:: Dataset records
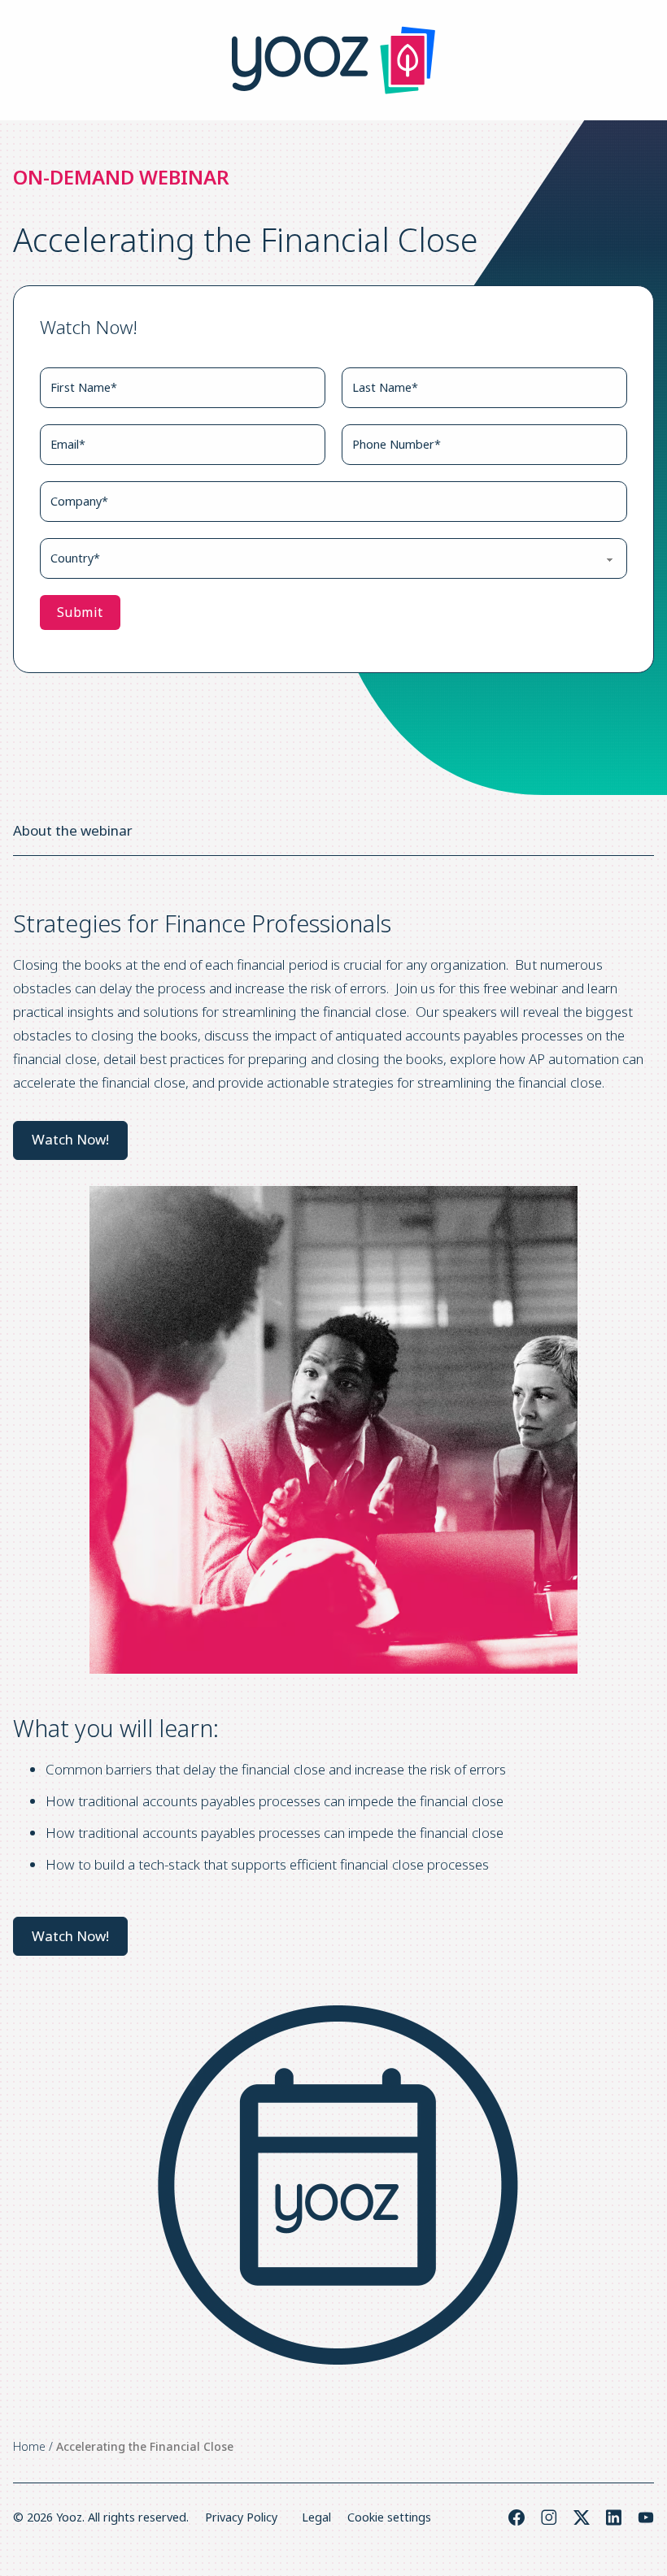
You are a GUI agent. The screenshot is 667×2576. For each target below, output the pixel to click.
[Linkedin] (613, 2517)
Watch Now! (70, 1139)
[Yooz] (333, 60)
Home (29, 2446)
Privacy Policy (241, 2517)
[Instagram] (549, 2517)
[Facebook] (516, 2517)
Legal (316, 2517)
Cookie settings (389, 2517)
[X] (581, 2517)
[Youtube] (646, 2517)
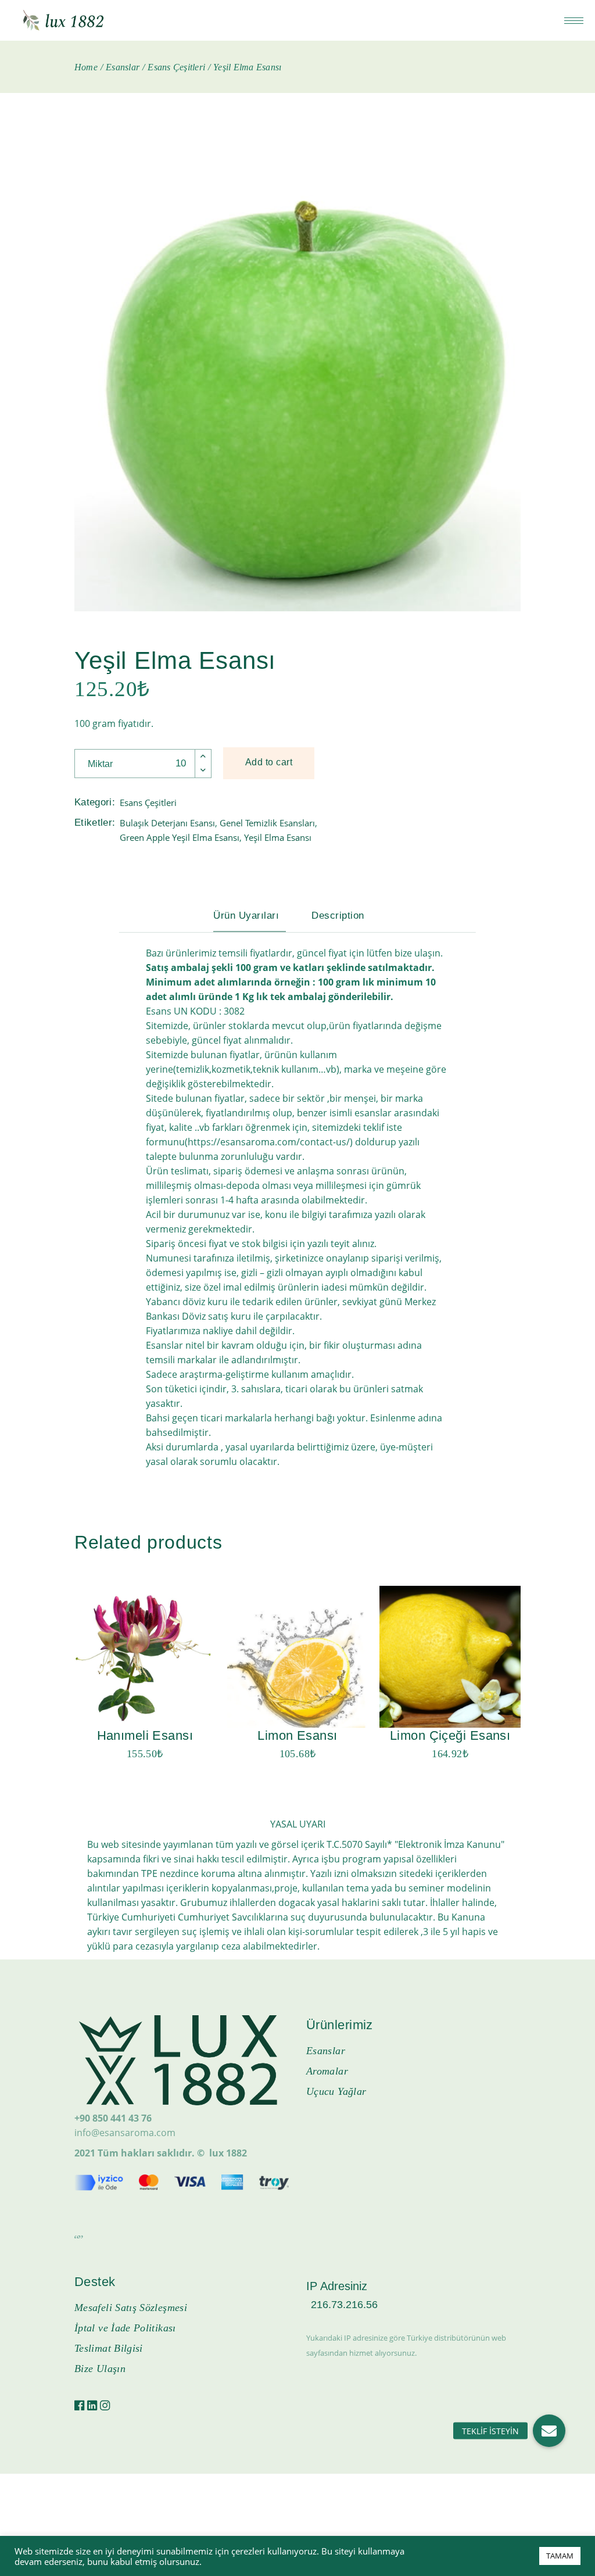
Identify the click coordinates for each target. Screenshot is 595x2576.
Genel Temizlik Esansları (267, 823)
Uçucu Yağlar (336, 2091)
::::
[Exercise goal] Leave out the pictures. Return exactly the lines from the first line of the records to the line bearing "[Youtube] (646, 2517)", inclusive.

[Answer for this exercise]
You are a GUI agent. The screenshot is 667×2576. For each target below, output the pixel to click.
[Linkedin] (613, 2517)
Watch Now! (70, 1139)
[Yooz] (333, 60)
Home (29, 2446)
Privacy Policy (241, 2517)
[Instagram] (549, 2517)
[Facebook] (516, 2517)
Legal (316, 2517)
Cookie settings (389, 2517)
[X] (581, 2517)
[Youtube] (646, 2517)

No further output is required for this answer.